En 1798, se présente dans l'histoire de mon père une circonstance futile en apparence, importante en réalité, comme toutes ces vives impressions de jeunesse qui réagissent sur notre vie entière, et qui même parfois disposent de nous à notre insu.
Il s'était lié avec la société de la ville voisine, et je dois dire que cette petite ville de La Châtre, malgré les travers et les défauts propres à la province, a toujours été remarquable pour la quantité de personnes très intelligentes et très instruites qui se sont produites dans sa population, tant bourgeoise que prolétaire. En masse on y est pourtant fort bête et fort méchant, parce qu'on y est soumis à ces préjugés, à ces intérêts et à ces vanités qui règnent partout, mais qui règnent plus naïvement et plus ouvertement dans les petites localités que dans les grandes. La bourgeoisie est aisée sans être opulente, elle n'a point de lutte à soutenir contre une noblesse arrogante, et rarement contre un prolétariat nécessiteux. Elle s'y développe donc dans un milieu fort favorable pour l'intelligence, quoique trop calme pour le cœur et trop froid pour l'imagination.

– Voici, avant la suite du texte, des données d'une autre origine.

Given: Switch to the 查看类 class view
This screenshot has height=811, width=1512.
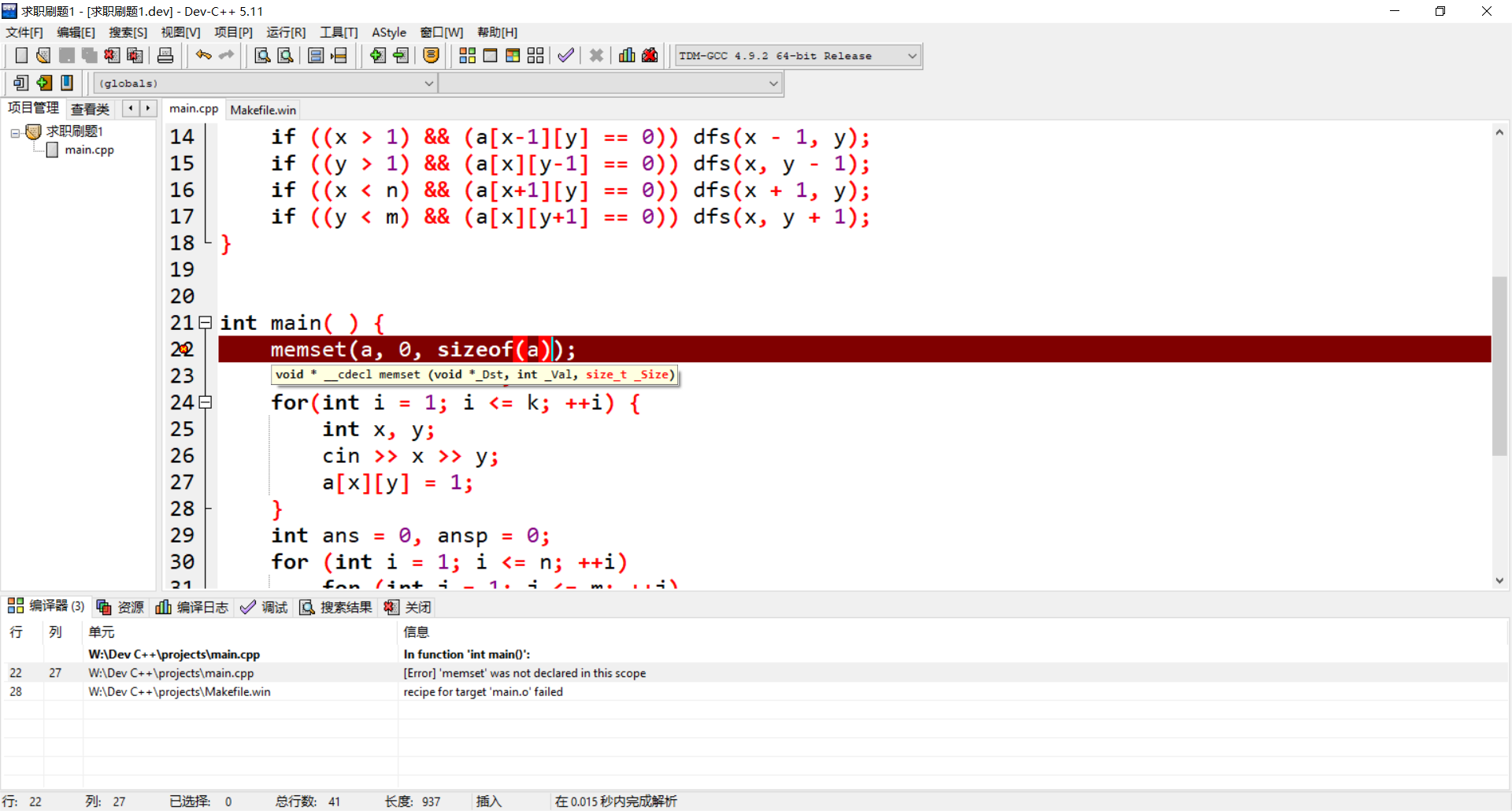Looking at the screenshot, I should click(x=89, y=109).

En 1798, mon père, lié avec une trentaine de jeunes gens des deux sexes, et lié intimement avec plusieurs, joua la comédie avec eux. C'est une excellente étude que ce passe-temps-là, et je dirai ailleurs tout ce que j'y vois d'utile et de sérieux pour le développement intellectuel de la jeunesse. Il est vrai que les sociétés d'amateurs sont, comme les troupes d'acteurs de profession, divisées la plupart du temps par des prétentions ridicules et des rivalités mesquines. C'est la faute des individus et non celle de l'art. Et comme, selon moi, le théâtre est l'art qui résume tous les autres, il n'est point de plus intéressante occupation que celle-là pour les loisirs d'une société d'amis. Il faudrait deux choses pour en faire un plaisir idéal: une bienveillance véritable qui imposerait silence à toute vanité jalouse, un véritable sentiment de l'art qui rendrait ces tentatives heureuses et instructives.

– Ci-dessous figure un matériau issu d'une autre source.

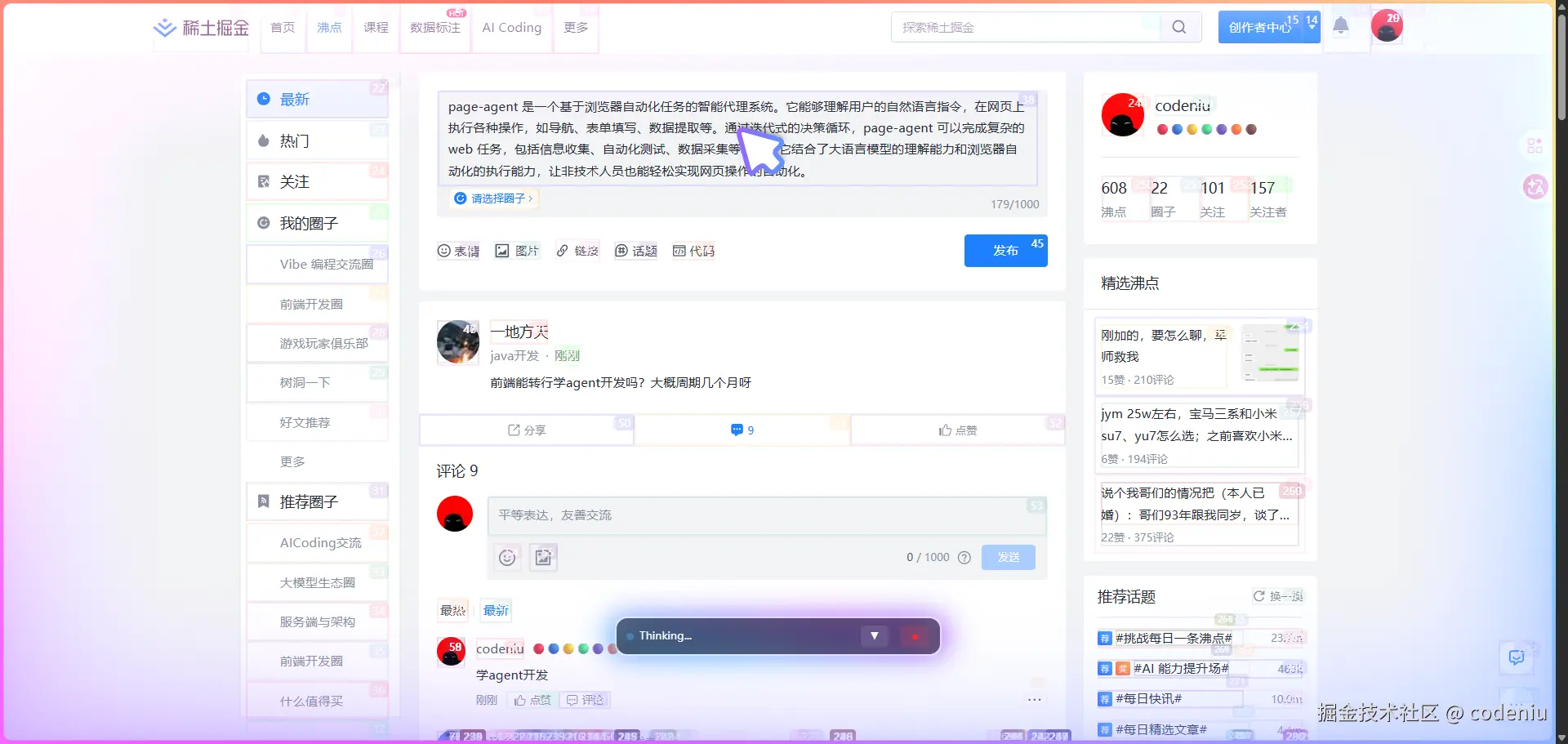Image resolution: width=1568 pixels, height=744 pixels.
Task: Open the emoji picker in the comment box
Action: click(x=506, y=558)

Il est à croire que ces deux conditions se trouvèrent réunies à La Châtre à l'époque que je raconte, car les essais réussirent fort bien, et les acteurs improvisés restèrent amis. La pièce qui eut le plus de succès, et qui fit briller chez mon père un talent de comédien spontané et irrésistible, fut un drame détestable, en grande vogue alors, mais dont la lecture m'a beaucoup frappée, comme un échantillon de couleur historique: Robert, chef de brigands.
Ce drame, imité de l'allemand, n'est qu'une misérable imitation des Brigands de Schiller, et pourtant cette imitation a de l'intérêt et de l'importance, car elle implique toute une doctrine. Elle fut représentée pour la première fois à Paris en 1792; c'est le système jacobin dans son essence, Robert est un idéal du chef de la montagne, et j'engage mon lecteur à le relire comme un monument très curieux de l'esprit du temps.
Les Brigands de Schiller sont et signifient toute autre chose. C'est un grand et noble ouvrage, rempli de défauts exubérans comme la jeunesse car c'est l'œuvre d'un enfant de vingt et un ans, comme chacun sait; mais si c'est un chaos et un délire, c'est aussi une fiction d'une haute portée et d'un sens profond.
Ces représentations théâtrales remplirent les loisirs de la société de La Châtre durant quelques mois, et échauffèrent l'imagination de mon père plus que sa mère ne pouvait le prévoir. Bientôt l'action scénique n'allait plus le satisfaire, et il allait échanger son sabre de bois doré pour un sabre à la hussarde.
Pour jouer Robert on enrégimenta des comparses, et les brigands furent des Hongrois-Croates, qui étaient en France comme prisonniers de guerre et avaient été cantonnés à La Châtre. On leur faisait simuler un combat, on leur fit comprendre qu'après la bataille, ils devaient paraître blessés; ils se concertèrent si bien et ils mirent tant de conscience, qu'à la représentation on les vit sortir de la mêlée boitant tous du même pied.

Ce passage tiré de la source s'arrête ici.